See my comments inline:
On Wed, Mar 14, 2012 at 9:24 AM, Giovanni Marzulli <
[EMAIL PROTECTED]> wrote:
> I'm trying HDFS on a small test cluster and I need to clarify some doubts
> about hadoop behaviour.
> Some details of my cluster:
> Hadoop version: 0.20.2
> I have two racks (rack1, rack2). Three datanodes for every rack.
> Replication factor is set to 3.
> "HDFS’s placement policy is to put one replica on one node in the local
> rack, another on a node in a different (remote) rack, and the last on a
> different node in the same remote rack."
> Instead, I noticed that sometimes, a few blocks of files are stored as
> follows: two replicas in the local rack and a replica in a different rack. Are
> there exceptions that cause different behaviour than default placement
Your description of replica placement is correct.

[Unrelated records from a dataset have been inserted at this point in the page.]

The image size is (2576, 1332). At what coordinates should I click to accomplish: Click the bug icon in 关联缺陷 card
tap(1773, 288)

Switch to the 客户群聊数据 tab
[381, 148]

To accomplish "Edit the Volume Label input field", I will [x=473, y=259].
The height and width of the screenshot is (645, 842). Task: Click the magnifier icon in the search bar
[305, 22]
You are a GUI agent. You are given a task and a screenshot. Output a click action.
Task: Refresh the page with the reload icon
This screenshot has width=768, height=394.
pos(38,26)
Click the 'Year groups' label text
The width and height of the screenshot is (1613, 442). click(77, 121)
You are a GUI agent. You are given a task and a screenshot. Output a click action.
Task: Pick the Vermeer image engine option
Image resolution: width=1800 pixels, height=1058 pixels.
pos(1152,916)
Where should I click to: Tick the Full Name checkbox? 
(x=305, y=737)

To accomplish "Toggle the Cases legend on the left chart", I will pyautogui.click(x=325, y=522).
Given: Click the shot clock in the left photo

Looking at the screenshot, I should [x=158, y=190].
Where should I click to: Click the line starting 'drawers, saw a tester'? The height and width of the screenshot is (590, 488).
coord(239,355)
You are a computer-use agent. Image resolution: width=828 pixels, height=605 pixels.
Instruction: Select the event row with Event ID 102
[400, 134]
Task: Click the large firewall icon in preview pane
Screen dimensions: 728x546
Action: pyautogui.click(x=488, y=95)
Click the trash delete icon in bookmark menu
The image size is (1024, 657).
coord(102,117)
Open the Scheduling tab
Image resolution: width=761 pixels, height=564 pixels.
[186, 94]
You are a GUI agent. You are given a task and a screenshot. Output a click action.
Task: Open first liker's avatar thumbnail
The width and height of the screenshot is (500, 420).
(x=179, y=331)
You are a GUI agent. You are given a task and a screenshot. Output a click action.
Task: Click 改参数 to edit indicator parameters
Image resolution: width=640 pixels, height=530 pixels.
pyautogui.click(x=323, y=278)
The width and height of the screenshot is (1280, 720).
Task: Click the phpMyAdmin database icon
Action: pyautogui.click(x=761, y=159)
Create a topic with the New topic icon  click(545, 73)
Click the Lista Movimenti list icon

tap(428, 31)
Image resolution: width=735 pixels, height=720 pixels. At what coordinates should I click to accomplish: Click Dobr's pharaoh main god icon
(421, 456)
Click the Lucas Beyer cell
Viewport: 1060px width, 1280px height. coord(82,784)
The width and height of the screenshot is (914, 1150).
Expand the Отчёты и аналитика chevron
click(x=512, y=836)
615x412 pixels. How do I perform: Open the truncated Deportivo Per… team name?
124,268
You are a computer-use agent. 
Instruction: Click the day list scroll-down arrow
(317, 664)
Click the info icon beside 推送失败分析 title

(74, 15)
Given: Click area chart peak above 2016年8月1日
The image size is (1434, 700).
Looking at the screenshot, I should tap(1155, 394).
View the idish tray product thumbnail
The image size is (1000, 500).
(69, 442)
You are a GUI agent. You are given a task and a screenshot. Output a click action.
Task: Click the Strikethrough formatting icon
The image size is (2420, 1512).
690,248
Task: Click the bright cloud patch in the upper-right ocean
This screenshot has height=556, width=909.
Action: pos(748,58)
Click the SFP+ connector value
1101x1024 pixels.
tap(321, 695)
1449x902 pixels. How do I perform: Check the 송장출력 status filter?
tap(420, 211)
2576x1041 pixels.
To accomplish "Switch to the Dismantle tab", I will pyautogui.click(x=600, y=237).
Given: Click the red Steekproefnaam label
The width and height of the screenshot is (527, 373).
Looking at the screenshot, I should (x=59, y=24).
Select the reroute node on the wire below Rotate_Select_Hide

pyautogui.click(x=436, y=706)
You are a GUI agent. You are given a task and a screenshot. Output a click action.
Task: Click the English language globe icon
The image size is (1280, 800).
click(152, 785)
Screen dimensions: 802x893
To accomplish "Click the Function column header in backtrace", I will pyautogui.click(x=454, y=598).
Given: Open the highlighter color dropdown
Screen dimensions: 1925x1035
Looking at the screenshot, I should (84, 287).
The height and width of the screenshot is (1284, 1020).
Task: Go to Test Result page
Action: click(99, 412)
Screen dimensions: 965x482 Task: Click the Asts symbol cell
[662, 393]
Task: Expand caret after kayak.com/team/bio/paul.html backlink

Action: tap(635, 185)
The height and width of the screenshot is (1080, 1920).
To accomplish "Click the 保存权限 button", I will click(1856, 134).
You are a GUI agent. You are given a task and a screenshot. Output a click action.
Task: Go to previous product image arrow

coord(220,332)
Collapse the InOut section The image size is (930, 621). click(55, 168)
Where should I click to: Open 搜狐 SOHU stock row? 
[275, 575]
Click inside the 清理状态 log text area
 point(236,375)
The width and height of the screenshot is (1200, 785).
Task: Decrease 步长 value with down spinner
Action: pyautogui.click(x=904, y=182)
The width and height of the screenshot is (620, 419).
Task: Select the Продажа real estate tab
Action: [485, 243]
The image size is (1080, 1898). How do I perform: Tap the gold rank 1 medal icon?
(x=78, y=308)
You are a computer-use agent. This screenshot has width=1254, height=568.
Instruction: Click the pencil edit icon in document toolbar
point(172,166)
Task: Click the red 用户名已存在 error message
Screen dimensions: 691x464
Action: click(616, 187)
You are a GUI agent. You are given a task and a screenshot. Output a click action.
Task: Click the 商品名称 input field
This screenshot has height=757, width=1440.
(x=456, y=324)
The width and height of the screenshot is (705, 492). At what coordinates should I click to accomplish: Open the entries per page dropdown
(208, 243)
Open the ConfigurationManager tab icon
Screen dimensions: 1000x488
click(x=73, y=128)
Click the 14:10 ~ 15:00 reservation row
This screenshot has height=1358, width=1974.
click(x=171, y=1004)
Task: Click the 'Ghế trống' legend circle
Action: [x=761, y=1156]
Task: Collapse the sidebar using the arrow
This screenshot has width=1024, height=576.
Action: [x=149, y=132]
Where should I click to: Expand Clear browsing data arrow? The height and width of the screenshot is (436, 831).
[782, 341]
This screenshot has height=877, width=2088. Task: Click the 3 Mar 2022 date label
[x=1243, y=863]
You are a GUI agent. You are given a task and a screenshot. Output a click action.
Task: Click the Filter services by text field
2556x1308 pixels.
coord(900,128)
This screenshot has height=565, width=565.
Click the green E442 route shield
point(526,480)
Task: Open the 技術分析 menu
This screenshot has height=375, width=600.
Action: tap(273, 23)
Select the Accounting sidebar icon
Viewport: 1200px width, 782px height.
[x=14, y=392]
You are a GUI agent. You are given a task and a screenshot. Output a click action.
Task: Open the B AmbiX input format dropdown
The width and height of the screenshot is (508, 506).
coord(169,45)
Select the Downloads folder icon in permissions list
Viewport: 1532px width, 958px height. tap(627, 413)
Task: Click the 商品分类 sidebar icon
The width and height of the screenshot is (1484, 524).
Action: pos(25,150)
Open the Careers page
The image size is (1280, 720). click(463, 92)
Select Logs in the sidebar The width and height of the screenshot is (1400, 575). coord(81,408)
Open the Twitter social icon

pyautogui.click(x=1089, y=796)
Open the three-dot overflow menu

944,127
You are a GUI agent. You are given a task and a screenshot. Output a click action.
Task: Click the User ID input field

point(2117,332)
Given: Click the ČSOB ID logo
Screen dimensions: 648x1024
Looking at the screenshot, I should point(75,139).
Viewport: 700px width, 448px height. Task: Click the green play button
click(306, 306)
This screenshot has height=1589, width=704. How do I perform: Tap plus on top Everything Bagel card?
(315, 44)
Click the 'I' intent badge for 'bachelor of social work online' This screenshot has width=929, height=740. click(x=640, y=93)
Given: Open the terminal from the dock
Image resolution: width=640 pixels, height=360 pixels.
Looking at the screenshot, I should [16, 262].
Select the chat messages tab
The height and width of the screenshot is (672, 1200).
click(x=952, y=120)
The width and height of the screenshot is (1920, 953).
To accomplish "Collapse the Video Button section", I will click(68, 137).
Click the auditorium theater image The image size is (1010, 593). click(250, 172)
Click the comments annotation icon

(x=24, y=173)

However a node chosen
based on this placement may not be a good target, due to the traffic on the
node, remaining space etc. See BlockPlacementPolicyDefault#isGoodTarget().
Given the small cluster size, you may be seeing different behavior based on
load of individual nodes, racks etc.
Likewise, at times some blocks are read from nodes in the remote rack
> instead of nodes in the local rack. Why does it happen?
This is surprising. Not sure if the topology is correctly configired.
> Another thing: if I have two datacenters and two racks for each of them
> (so a hierarchical network topology), where two remote replicas arestored? Does Hadoop consider the hierarchy and stores one replica in the
> local datacenter and two replicas in the other datacenter? Or the two
> replicas are stored in a totally random rack?
> Hadoop clusters are not spread across datacenters.